Staff learn to put up with these environments, but it is at the cost of engagement and commitment, which then affects their ability to engage in truly collaborative work.
No one is going to give anything of themselves if they fear the consequences. Any element of threat triggers the ‘fight or flight’ response in the brain, making it impossible to think creatively and putting a firm lid on open sharing, honesty, and cooperation.
Organizational change in alignment with new tools
Change needs to occur within the organization (or at very least the team) before it will translate online and there are some basic concepts to consider:
- Define the goal to be achieved. After all if you don’t know where you’re going, how can you plan a route there?
- Provide the right leadership. The head of the team needs not only to lead by example in using the tools provided (and make sure he/she interacts, comments, likes) but also polish up those soft skills like praising, rewarding, including, being fair, not reprimanding, encouraging, and showing vulnerability.
- Define the roles and responsibilities. Get the right people with the right skills on the team; don’t include political or honorary members. Ensure everyone knows what their role is and what they are individually responsible for, and get the entire team to agree that they are accountable for the success. To care enough to succeed, nominal responsibility will not do. But that doesn’t mean drastic consequences if things don’t go right; it means owning the failures equally to the successes and committing to do-over if things go wrong.
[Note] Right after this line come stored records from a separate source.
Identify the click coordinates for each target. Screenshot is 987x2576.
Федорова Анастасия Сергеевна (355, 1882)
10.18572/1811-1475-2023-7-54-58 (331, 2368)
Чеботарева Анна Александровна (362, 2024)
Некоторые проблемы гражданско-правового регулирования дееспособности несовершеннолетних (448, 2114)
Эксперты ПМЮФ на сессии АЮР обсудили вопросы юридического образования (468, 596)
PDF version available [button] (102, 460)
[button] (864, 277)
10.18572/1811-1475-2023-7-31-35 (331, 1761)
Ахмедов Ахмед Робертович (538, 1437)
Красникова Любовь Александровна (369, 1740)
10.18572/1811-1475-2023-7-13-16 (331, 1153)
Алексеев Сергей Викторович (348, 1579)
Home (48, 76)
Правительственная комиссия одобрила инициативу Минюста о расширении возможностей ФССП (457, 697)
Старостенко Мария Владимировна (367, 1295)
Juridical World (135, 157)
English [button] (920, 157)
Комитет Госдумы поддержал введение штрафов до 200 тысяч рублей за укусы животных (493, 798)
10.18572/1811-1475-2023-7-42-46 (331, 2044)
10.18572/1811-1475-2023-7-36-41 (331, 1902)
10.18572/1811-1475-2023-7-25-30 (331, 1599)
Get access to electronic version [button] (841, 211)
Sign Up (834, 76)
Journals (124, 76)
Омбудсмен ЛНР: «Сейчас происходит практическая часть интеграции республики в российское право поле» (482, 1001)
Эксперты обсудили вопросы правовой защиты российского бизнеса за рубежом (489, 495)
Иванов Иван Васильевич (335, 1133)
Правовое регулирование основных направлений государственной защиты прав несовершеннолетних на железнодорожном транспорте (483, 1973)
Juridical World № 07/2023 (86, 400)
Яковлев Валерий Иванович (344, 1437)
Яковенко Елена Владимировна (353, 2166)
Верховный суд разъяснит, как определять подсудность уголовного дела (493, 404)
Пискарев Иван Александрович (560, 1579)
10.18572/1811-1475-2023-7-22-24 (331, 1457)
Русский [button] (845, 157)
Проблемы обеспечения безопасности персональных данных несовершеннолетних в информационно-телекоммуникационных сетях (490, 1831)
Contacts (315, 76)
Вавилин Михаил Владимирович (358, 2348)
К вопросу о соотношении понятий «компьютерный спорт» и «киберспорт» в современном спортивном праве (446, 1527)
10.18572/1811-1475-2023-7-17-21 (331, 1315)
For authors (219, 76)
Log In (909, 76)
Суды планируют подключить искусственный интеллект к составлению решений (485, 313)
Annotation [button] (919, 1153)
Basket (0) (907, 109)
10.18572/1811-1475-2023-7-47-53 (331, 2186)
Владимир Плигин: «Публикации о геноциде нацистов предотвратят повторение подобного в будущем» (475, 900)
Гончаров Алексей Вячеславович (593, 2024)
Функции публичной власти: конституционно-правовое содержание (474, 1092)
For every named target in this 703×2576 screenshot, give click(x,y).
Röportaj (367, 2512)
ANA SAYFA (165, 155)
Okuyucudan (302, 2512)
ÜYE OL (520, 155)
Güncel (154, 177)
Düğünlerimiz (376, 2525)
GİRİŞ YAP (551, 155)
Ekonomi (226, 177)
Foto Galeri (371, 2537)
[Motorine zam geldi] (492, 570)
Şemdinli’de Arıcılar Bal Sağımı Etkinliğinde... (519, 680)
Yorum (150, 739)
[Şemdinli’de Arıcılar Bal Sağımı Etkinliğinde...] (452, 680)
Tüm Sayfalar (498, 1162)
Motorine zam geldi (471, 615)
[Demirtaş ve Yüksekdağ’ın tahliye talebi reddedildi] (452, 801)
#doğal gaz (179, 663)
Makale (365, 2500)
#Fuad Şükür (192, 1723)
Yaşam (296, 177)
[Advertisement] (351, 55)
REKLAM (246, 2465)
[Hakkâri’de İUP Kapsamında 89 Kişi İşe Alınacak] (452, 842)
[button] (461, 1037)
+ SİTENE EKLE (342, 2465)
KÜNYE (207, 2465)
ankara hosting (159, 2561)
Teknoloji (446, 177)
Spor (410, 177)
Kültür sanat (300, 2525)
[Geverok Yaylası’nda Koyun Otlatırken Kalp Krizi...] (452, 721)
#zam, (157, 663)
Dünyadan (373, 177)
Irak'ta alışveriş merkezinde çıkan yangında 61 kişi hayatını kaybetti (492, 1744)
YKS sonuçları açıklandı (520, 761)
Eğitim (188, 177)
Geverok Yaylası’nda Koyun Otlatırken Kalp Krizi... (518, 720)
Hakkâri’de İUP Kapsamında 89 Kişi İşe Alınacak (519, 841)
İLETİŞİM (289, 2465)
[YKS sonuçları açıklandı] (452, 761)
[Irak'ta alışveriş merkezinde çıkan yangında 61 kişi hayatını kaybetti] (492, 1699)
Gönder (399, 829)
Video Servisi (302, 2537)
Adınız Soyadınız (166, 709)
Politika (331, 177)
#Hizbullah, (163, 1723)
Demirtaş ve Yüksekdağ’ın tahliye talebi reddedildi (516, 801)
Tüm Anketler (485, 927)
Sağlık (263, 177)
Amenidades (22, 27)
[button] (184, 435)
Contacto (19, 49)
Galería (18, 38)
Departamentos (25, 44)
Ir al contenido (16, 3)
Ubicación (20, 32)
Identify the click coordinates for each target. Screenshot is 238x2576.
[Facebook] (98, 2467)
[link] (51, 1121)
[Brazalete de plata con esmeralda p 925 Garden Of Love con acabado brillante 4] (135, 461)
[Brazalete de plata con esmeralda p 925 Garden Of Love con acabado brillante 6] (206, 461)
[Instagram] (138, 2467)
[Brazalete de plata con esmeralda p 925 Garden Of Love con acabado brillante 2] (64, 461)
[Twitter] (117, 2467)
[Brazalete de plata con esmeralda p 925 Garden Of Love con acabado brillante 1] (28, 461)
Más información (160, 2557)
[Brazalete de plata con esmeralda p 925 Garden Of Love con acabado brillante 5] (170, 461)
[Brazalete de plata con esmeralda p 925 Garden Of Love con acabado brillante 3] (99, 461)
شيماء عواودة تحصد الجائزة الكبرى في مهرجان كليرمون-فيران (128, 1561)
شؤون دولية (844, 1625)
- Encourage the right mind-set. Set an easy-to-reach short term goal and celebrate it loudly. Then encourage the team to set their own medium and long term goals. Praise the achievements and milestones. Align personal goals to professional goals. Encourage honesty and vulnerability; if you’re the leader you must start. Remember the $10 experiment? If you show you can be trusted, others will trust you; ergo if you show you trust them, they can trust you.
- Be HUMAN! Guess what? I’m not a robot and neither are you. So don’t pretend you are. Be your authentic self and don’t hold back. Everyone can learn from you and you can learn from everyone else.